How Codiumate works alongside and with developers
Friedman demoed the tool for me live during our call, showing how the user can drag their mouse cursor to highlight multiple code blocks in their development environment and then instruct Codiumate to generate a plan for how they want to use that code.
The agent presents the plan to the human user for review, which the human developer can then edit and adjust at will — any portion of it.
Once a user is happy with the plan, the human developer user can click a button labeled “start implementing the plan,” and the Codiumate AI Agent will begin coding it for them, though it will occasionally stop to ask the human user if what it is doing is correct, and allow time for the human user to edit the code or fix any issues as they see fit. It may also prompt the human developer to complete code or write code on their side in order for it to continue. You can see a prerecorded demo uploaded by Codium to YouTube embedded above.
In this way, Codium hopes that Codiumate will aid developers in their workflow, speeding up all the manual typing they would otherwise have to do, doing the “heavy lifting” and mechanical coding work, while enabling the developer to act more as a hands-on product manager overseeing the process and course correcting it as necessary, almost as though it is a junior developer or new hire to the team.
The technology powering the Codiumate agent on the backend is “best of breed” OpenAI models, according to Friedman. The company is also experimenting with Anthropic’s Claude and Google’s Gemini. It also offers its own large language model (LLM) designed with its AlphaCodium process that increases the performance of other LLMs in code completion tasks.
While the former is available to all users, the latter Codium LLM is only for paying enterprise users. Friedman said it is superior to OpenAI’s models on coding and that a “Fortune 10” company that could not be named due to confidentiality reasons was already using it in production.
Zero data retention
Addressing a growing market of AI tools that seek to offer security and anonymity to enterprise customers, Codiumate also practices “zero retention,” meaning that any code or information entered into it will be deleted immediately after the human user closes or ends their session with the tool.

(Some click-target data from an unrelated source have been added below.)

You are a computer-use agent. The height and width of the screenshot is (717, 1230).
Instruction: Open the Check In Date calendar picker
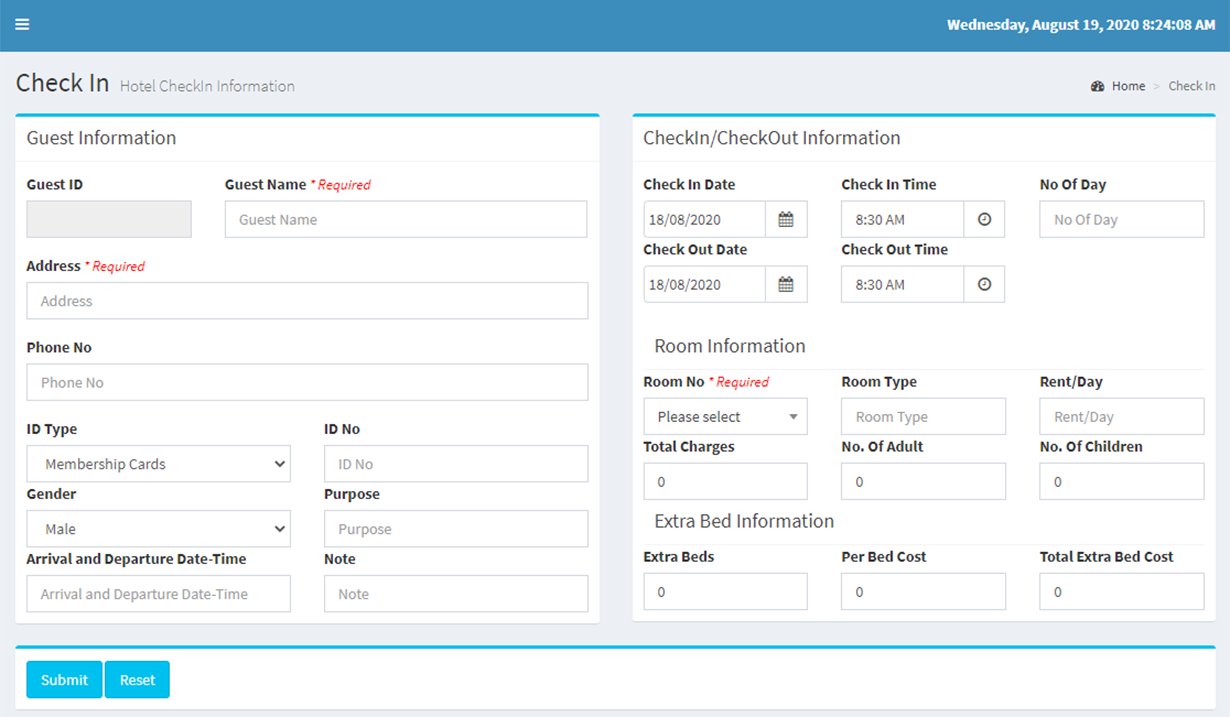[786, 220]
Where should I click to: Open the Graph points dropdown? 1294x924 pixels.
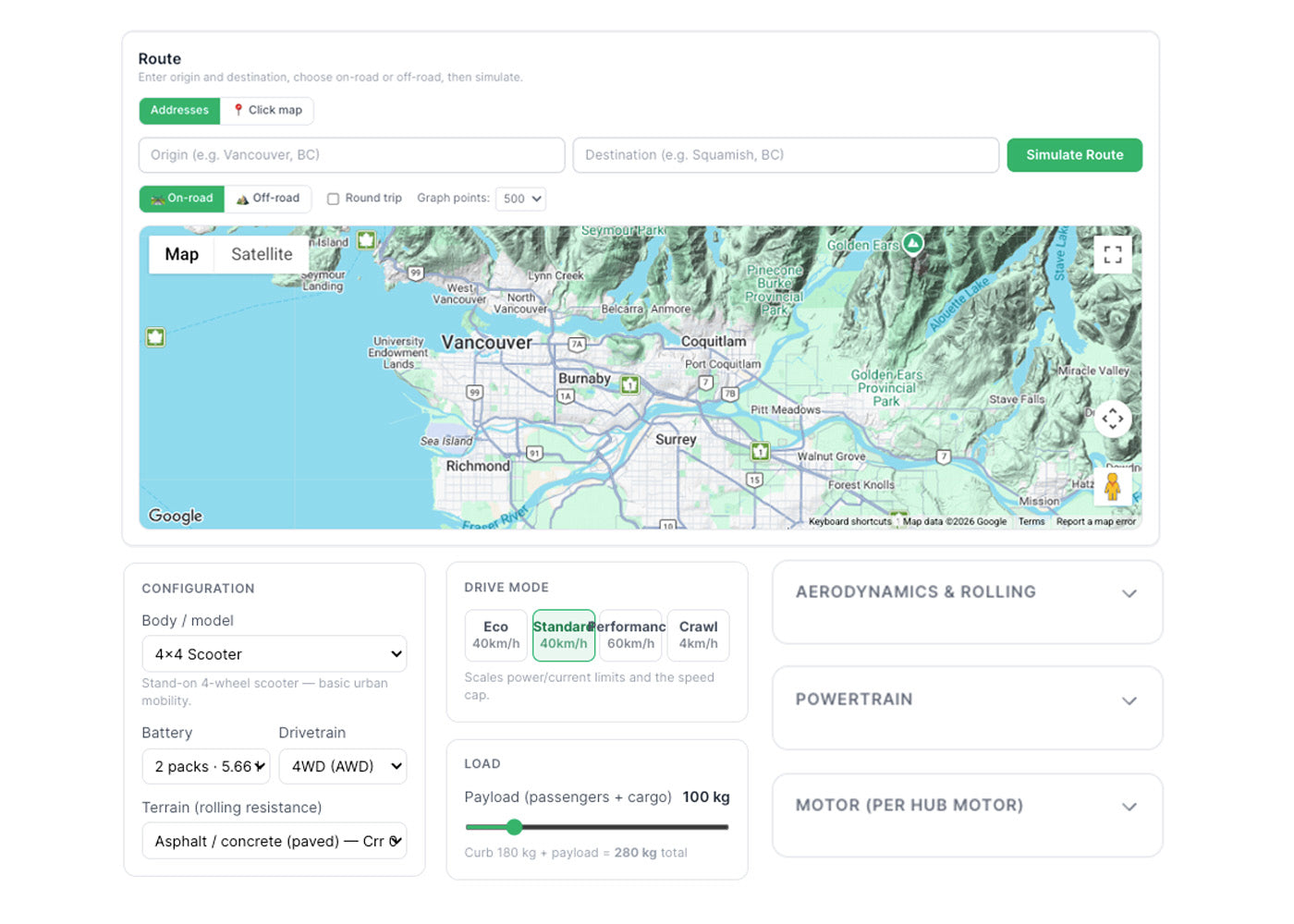click(x=521, y=199)
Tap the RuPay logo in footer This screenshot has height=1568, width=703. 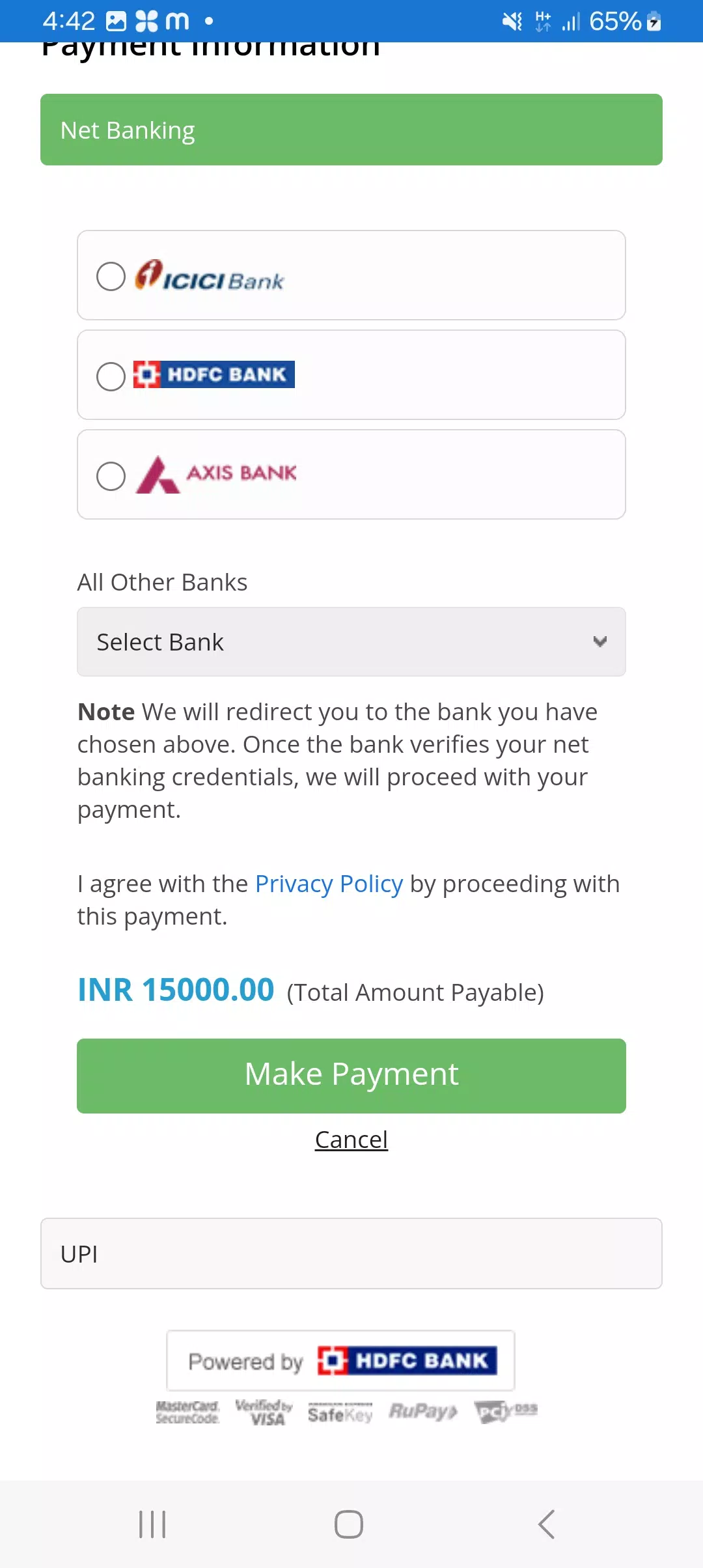(x=423, y=1411)
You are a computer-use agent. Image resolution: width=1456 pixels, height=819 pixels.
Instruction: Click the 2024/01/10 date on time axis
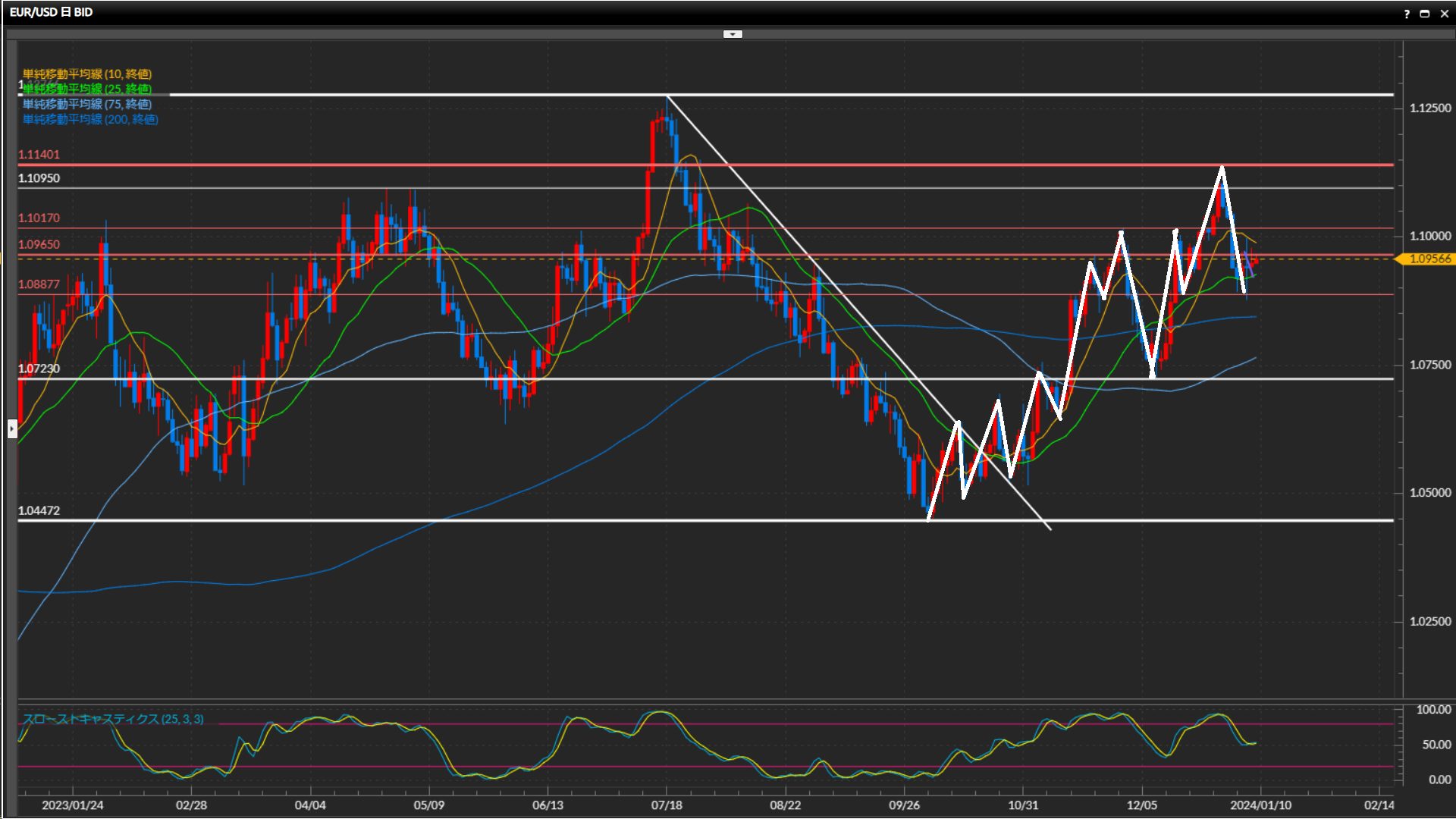point(1260,805)
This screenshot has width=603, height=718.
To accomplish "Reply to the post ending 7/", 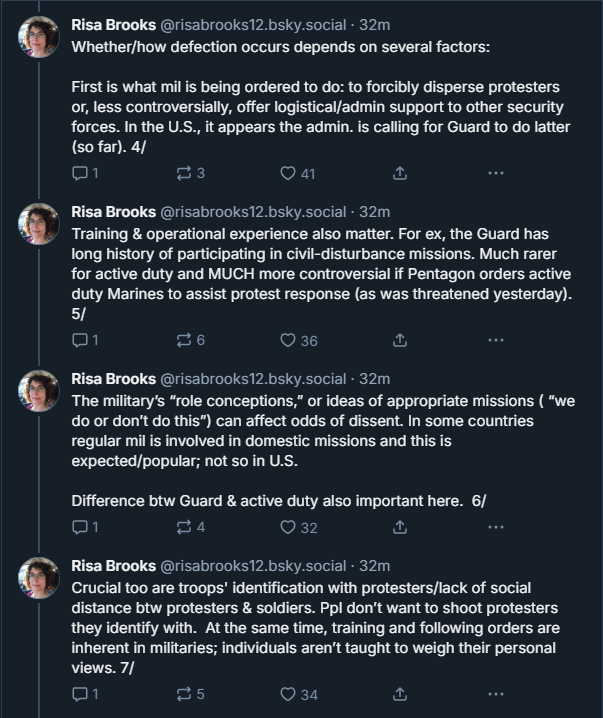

The company also complies with industry best-practices and standards such as SOC 2. It can run Codium on a company’s private servers or even on air-gapped computers for those looking to have a completely on-device experience.
Pricing and customers
Codiumate is being offered as part of a growing library of AI development agents from Codium AI — previously, the company released a PR Agent for automating pull request analysis and feedback.
The company offers a free tier powered by OpenAI’s GPT-3.5, a Teams tier that costs $19 per user per month, and an Enterprise tier with variable software-as-a-service (SaaS) subscription pricing depending on the customer’s unique implementation and needs.
Already, it claims 500,000 users globally, according to a press release from the company.